Cardinal Mooney stuns previously unbeaten Harding
Ground game, big plays and blocked PAT
fuel Cardinal Mooney’s stunning upset
By MIKE Mclain
WARREN
It’s fortunate for the Cardinal Mooney Cardinals that Antonio Page is a persistent young man.
Page came close to getting a hand on a couple of point-after kicks following touchdowns by the Warren G. Harding Raiders. Given another opportunity after a Harding score late in the game cut Mooney’s lead to one point, Page made sure the mission was accomplished.
Coming off the defense’s right side, the speedy Page made a diving block of Dominic Vanwinkle’s kick to preserve the Cardinals’ lead with 1:02 remaining in the fourth quarter. Darrell Jackson recovered the ensuing onside kick, and Mooney ran out the clock on a 35-34 win in a non-conference game Friday night at Mollenkopf Stadium.
“A couple of other times I came close,” said Page, who ran for 129 yards and a pair of touchdowns from the quarterback position. “I got caught on my leg. That time I got through to get it.”
The block capped a wild game that saw the underdog Cardinals (5-2) score two touchdowns in the first three minutes of play on the way to opening a 35-21 halftime lead. The Raiders (7-1), who lost for the first time after seven wins, rallied for a pair of second-half touchdowns, including a 23-yard pass from quarterback Lynn Bowden to Marlin Richardson late in the fourth quarter.

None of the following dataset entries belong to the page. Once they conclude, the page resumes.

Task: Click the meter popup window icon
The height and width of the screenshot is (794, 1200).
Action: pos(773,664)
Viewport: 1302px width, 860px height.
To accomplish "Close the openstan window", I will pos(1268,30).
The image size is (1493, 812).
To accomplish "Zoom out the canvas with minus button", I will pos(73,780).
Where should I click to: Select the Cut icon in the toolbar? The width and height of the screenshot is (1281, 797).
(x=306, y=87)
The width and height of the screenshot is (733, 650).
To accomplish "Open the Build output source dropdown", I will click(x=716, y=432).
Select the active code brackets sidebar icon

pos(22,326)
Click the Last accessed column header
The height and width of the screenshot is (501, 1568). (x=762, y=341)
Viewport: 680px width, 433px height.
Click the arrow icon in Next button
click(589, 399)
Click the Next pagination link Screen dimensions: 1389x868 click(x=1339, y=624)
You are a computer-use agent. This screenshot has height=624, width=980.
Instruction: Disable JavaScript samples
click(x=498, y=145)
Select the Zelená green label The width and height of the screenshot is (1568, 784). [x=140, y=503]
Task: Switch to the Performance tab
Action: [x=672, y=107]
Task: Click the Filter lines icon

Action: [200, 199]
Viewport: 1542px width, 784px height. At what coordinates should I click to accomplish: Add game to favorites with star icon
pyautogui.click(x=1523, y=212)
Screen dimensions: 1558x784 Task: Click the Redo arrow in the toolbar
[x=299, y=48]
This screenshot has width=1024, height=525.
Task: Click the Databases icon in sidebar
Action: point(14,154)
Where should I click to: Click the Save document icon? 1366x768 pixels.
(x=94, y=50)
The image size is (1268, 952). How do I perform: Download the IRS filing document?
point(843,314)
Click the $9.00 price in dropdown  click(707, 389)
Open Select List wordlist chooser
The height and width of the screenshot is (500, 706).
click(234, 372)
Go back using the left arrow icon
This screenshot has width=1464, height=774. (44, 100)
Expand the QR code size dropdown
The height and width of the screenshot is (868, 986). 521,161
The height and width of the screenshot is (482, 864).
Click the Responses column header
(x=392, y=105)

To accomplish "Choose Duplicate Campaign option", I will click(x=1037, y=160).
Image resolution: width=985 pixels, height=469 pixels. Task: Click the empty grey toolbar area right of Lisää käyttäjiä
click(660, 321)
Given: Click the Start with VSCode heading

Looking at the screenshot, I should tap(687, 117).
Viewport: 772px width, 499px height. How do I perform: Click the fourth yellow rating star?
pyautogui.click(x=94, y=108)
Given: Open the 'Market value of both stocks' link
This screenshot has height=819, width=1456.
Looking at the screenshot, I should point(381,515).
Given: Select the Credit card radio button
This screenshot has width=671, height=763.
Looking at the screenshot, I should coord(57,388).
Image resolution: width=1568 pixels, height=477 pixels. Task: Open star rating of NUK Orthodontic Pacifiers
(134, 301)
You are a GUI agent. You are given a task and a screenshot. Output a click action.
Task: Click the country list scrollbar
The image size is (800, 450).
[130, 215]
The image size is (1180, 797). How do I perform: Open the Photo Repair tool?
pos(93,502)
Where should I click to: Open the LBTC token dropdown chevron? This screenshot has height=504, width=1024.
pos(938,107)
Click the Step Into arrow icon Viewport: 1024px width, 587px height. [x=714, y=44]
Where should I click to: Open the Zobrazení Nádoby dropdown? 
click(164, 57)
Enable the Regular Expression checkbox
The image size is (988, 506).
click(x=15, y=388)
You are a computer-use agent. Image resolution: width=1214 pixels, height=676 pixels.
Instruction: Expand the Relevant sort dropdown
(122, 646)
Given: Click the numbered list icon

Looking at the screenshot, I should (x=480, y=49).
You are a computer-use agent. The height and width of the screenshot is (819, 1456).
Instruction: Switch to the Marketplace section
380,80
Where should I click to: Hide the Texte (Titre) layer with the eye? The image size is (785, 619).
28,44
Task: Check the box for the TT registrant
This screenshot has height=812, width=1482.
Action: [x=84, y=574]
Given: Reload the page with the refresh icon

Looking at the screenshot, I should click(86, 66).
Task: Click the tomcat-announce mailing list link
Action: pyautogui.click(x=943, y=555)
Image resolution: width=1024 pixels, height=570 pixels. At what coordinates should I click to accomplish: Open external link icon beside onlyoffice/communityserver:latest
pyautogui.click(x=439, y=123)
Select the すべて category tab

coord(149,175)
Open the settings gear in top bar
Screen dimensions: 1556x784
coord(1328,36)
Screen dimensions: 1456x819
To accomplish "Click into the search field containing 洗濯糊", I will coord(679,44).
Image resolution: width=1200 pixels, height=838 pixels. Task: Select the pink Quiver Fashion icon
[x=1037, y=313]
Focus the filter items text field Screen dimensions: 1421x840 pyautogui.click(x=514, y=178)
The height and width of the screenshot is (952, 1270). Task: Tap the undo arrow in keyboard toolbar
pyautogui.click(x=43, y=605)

Raiders coach Steve Arnold would have gone for two points, but Bowden, easily the area’s premier offensive talent, was out of breath. Arnold made the decision to go with Vanwinkle, who easily converted his first four conversion kicks.
“We would have gone for it [two], but Lynn had run five or six times,” Arnold said. “We had a two-point play we were going to use, but he was gassed. We didn’t want to take a chance.”
The Cardinals went with a three-headed, power-running attack. In addition to Page, Jaylen Hewlett gained 124 yards on 19 carries, including a 51-yard touchdown run. Ray Anderson, wearing a lineman’s No. 98, powered his way to 50 yards and two touchdowns on 14 carries.
“Give credit to the backs, but it all comes down to the O-line,” Hewlett said. “If the line can’t block, the backs can’t do anything.”
The Cardinals needed just two plays after the opening kick to take a 7-0 lead. Anderson rammed 9 yards to the Mooney 41, setting up Hewlett’s 51-yard run.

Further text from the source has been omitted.